The gallery eschews notions of “seriousness” and “rigor,” which, Halberstam writes, “tend to be code… in academia… for disciplinary correctness; they signal a form of training and learning that confirms what is already known according to approved methods of knowing…[but] do not allow for visionary insights or flights of fancy.”[2]

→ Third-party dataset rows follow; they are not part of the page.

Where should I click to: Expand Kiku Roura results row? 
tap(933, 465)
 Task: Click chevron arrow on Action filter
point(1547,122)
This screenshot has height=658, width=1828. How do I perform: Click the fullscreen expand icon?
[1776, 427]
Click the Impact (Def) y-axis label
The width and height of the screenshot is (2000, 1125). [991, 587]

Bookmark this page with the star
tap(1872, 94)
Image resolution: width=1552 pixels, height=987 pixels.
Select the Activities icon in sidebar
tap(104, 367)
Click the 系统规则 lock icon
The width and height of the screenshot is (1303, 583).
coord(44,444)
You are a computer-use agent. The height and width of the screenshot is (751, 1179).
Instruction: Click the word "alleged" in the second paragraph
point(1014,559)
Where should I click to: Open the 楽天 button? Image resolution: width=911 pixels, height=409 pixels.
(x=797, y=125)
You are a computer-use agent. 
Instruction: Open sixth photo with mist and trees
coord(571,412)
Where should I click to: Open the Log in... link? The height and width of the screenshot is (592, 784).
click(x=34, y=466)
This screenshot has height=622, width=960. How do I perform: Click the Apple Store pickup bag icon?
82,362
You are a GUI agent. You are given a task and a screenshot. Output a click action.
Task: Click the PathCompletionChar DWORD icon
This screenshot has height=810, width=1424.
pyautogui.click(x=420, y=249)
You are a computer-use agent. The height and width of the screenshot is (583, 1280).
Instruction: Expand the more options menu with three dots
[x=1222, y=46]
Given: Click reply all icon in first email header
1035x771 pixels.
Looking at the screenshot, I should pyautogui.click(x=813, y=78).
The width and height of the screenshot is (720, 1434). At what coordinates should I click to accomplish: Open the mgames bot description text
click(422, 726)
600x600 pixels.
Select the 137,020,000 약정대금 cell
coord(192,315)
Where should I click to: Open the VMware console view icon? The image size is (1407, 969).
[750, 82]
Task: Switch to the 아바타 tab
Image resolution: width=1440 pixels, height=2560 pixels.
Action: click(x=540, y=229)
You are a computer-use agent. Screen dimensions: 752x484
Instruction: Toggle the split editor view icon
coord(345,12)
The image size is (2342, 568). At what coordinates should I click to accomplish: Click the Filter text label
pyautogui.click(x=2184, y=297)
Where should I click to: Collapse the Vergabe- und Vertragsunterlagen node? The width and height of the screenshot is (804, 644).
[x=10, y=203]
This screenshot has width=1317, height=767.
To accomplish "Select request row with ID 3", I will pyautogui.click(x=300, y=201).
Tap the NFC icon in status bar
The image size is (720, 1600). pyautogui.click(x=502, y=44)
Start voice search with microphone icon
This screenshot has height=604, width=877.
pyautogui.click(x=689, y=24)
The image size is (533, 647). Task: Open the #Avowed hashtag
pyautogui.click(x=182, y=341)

Joanie Deveney, a.k.a. Joan Of Art, is a longtime collaborator at Doubting Thomas, beginning in the gallery’s earliest days. “My first knowledge of the new space was in early 2000 when a friend Mark Hopkins (now deceased) asked me to join him, Dr. Theresa, Ann Cantilon, and my friend Robert Ritchie (also deceased) for [the first exhibition].” She was otherwise committed at the time but took an afternoon to gather the crew for a photograph. Deveney knew something important was afoot, and taking a portrait was a way to connect with them, to still be involved.
“I hadn’t met Dr. Theresa nor Ann at the time, but the show I first participated in was Ann’s ‘THE HORROR OF BEING’,” a [shadowy] themed exhibition,” she says. “I had an installation piece that was a mini parking lot with a reconfigured handicap tag placed on old leg braces from the 1940s. I ‘parked’ the braces in the handicapped section with a tag that had a smiley face [in lieu of the standard person on wheelchair in profile], conveying, ‘Well, at least there’s one advantage to being disabled.’ We don’t normally connect smiley faces to disability in this context,” she explains, “It was odd, and went with the theme.”

In 2001, Deveney recalls, Hopkins created a committee to pursue an idea he had for an installation, “WALK ACROSS AMERICA.” “I was part of that committee, [we wrote letters] to [various art museums, universities, and] libraries in every state asking for soil… and we got a ton of [it]: sand, lava, rust, to name a few.” They subsequently compiled all the earthen materials in the center of the front gallery in the shape of the United States, and “people could WALK ACROSS AMERICA!,” she remembers.
“For that show I made an outdoor installation in the front tree lawn area, which included a mini white picket fence, and I installed an abandoned fire hydrant. After installation the cops came by and gave the back tenant a parking ticket [for blocking hydrant access], she bemusedly recalls. “The tenant screamed at cops, saying ‘It’s only art!’ as the cops shook their heads and chuckled, saying, ‘What is the chief going to say?’.”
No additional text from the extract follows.